NICI is scheduled to be delivered to Gemini-South later this year. After acceptance testing, NICI commissioning will begin. Commissioning is expected to continue into 2006. We would like to have the NICI Campaign team involved in the commissioning observations to help prepare for the campaign. Following commissioning, Campaign observations will be scheduled during semester 2006A. The commissioning and early Campaign observations will allow the team to work out the details of the observing strategy, better characterize NICI's performance, test software, and get an early baseline observation on some of the highest priority targets. Regular NICI programs approved through the regular national TAC process will begin in semester 2006B. Starting in 2006B, it is anticipated that regular PI-led NICI observations and campaign observations will have a comparable amount of observing time assigned to each. Shorter versions of unsuccessful campaign proposals can be resubmitted through the regular TAC process.

NICI campaign observing time will be scheduled in assigned blocks within the regular queue. Observing time in these blocks will be used for campaign observations when conditions are appropriate, and will revert to other Gemini queue observations when they are not. This will allow the team to schedule observers to come to Gemini-South for observing runs, and will insure that the best observing conditions are shared between campaign and regular PI-led NICI projects.

Team Formation

The Gemini partnership is collectively allocating the time for the NICI Planet Search Campaign. It is important that the final campaign team have broad representation across the partnership. To assist in the formation of international collaborations and teams, Gemini requested Letters of Interest prior to the Call for Proposals. Those who submitted letters and expressed willingness to allow their names to be published are listed here.

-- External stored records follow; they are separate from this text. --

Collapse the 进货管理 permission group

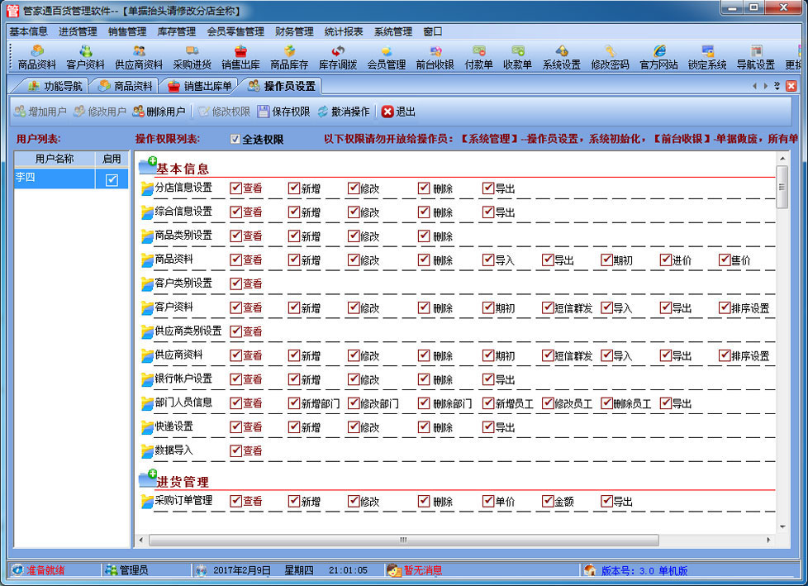pyautogui.click(x=148, y=479)
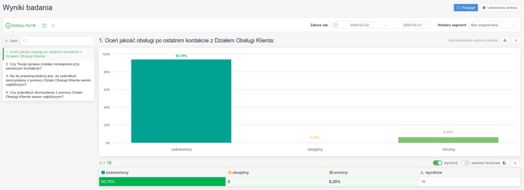Select question 4 about recommending Dział Obsługi Klienta
Image resolution: width=524 pixels, height=190 pixels.
49,94
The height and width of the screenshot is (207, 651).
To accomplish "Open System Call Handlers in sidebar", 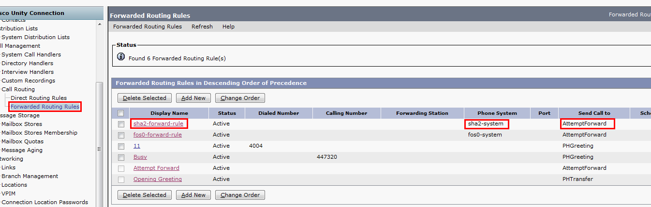I will point(31,55).
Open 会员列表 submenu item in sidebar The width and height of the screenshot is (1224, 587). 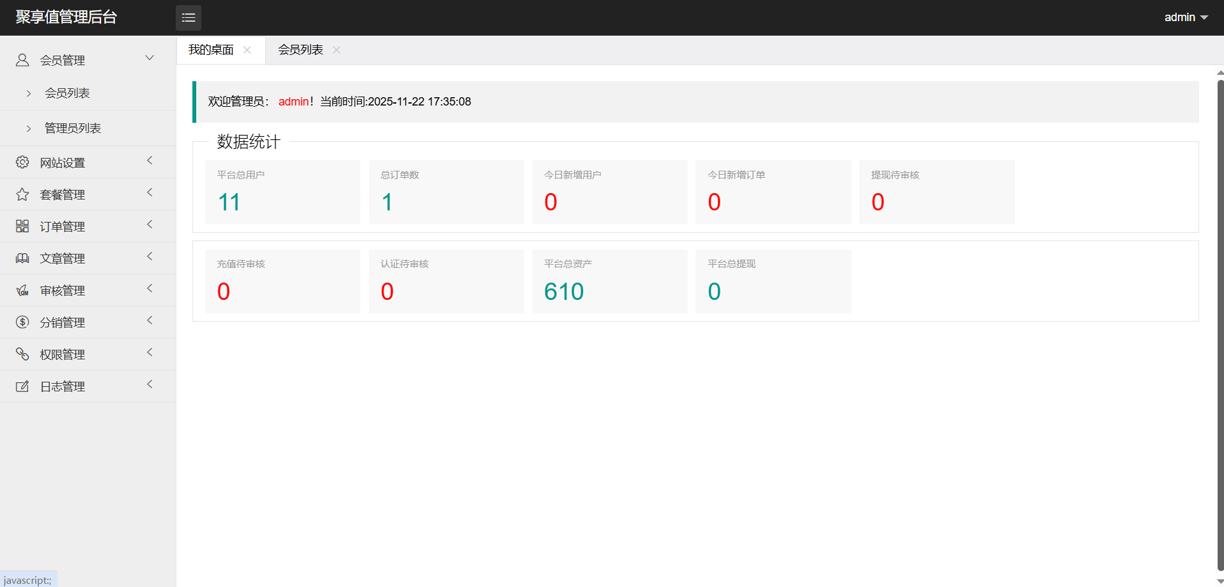point(67,93)
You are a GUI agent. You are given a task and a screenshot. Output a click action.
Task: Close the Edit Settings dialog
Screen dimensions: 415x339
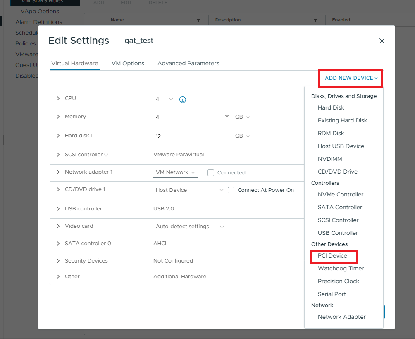coord(382,41)
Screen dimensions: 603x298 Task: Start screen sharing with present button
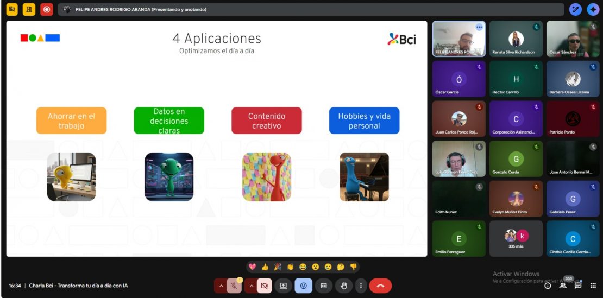(283, 286)
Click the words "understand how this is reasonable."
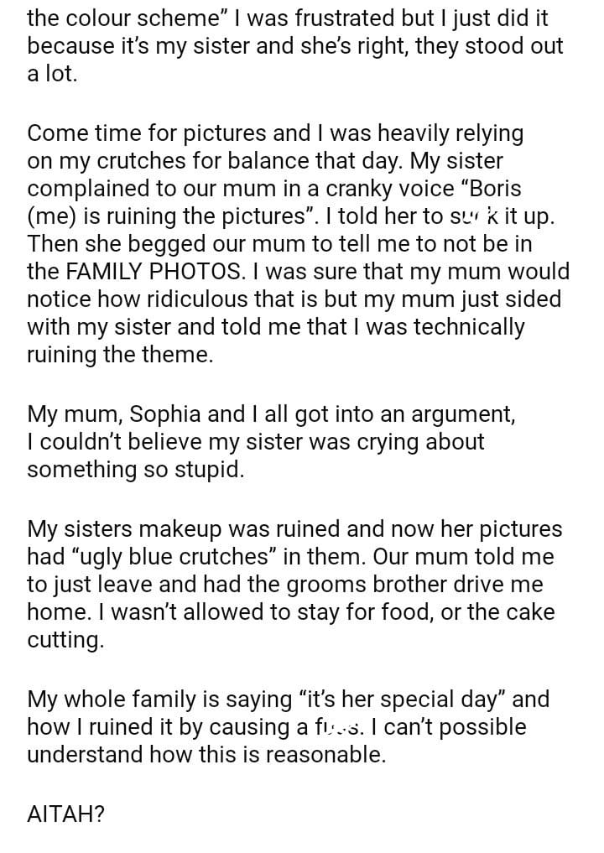604x853 pixels. coord(206,754)
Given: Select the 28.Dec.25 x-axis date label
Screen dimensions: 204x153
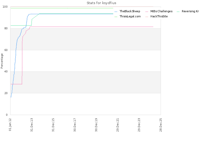Looking at the screenshot, I should click(x=161, y=125).
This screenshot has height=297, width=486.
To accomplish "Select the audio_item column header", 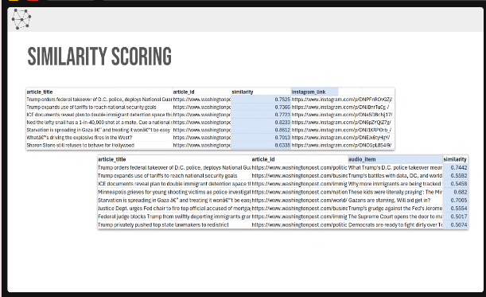I will coord(362,159).
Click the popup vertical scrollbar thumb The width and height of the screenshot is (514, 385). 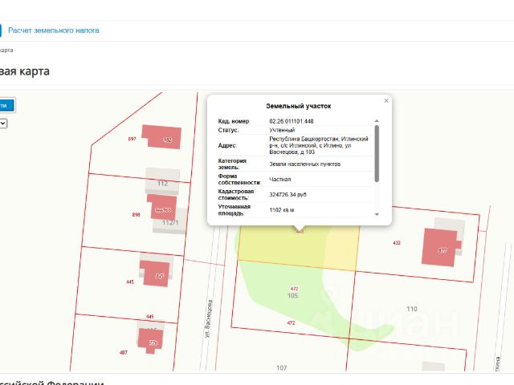[x=377, y=153]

Once the winning team has been selected by the ITAC, some flexibility on the part of Gemini and the team will be required to finalize team membership. Gemini's overarching interest is to ensure that the Campaign team has the expertise and resources available to meet the Campaign goals, and the addition of a person or two may be negotiated between the PI and Gemini. This may also be needed to insure that the team adequately represents the Gemini partnership and that all the partners feel they have adquate interest and representation in the Campaign.